Exercise instructions >>
Would you retype, word for word, the line with "Select the country_name column header" and every line after it through the end of the records below?
*** Begin section ***
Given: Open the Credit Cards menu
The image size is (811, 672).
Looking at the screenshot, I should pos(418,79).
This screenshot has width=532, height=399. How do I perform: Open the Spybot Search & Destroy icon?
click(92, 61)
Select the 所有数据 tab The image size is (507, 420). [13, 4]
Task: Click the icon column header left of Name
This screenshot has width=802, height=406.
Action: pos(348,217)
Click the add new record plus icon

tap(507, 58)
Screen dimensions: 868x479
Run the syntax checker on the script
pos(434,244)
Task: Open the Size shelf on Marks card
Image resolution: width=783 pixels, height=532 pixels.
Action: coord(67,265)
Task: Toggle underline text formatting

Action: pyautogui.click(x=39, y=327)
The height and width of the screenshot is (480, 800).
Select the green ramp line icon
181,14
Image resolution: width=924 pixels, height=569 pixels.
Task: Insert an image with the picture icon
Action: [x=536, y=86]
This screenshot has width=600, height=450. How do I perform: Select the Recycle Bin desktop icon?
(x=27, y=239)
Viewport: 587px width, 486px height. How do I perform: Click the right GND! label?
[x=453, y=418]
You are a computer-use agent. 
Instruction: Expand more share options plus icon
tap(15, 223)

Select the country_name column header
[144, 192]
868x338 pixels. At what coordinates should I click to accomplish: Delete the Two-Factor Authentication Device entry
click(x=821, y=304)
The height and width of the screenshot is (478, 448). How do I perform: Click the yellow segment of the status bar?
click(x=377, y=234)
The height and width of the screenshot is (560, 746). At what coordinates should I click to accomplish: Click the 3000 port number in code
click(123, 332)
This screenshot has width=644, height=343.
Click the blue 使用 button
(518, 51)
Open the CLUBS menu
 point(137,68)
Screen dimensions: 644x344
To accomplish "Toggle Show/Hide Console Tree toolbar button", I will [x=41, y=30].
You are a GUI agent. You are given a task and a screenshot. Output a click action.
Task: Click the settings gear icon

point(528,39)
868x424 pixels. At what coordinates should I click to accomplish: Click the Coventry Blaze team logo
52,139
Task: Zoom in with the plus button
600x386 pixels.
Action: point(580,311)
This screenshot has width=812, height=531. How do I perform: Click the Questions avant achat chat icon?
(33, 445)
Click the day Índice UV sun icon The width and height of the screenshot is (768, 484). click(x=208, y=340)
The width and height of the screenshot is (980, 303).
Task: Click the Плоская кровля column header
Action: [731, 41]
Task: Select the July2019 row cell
*** End section ***
Answer >>
Select the country_name column header
[144, 192]
868x338 pixels. At what coordinates should I click to accomplish: Delete the Two-Factor Authentication Device entry
click(x=821, y=304)
The height and width of the screenshot is (478, 448). How do I perform: Click the yellow segment of the status bar?
click(x=377, y=234)
The height and width of the screenshot is (560, 746). At what coordinates should I click to accomplish: Click the 3000 port number in code
click(123, 332)
This screenshot has width=644, height=343.
Click the blue 使用 button
(518, 51)
Open the CLUBS menu
 point(137,68)
Screen dimensions: 644x344
To accomplish "Toggle Show/Hide Console Tree toolbar button", I will [x=41, y=30].
You are a GUI agent. You are given a task and a screenshot. Output a click action.
Task: Click the settings gear icon

point(528,39)
868x424 pixels. At what coordinates should I click to accomplish: Click the Coventry Blaze team logo
52,139
Task: Zoom in with the plus button
600x386 pixels.
Action: point(580,311)
This screenshot has width=812, height=531. How do I perform: Click the Questions avant achat chat icon?
(33, 445)
Click the day Índice UV sun icon The width and height of the screenshot is (768, 484). click(x=208, y=340)
The width and height of the screenshot is (980, 303).
Task: Click the Плоская кровля column header
Action: [731, 41]
Task: Select the July2019 row cell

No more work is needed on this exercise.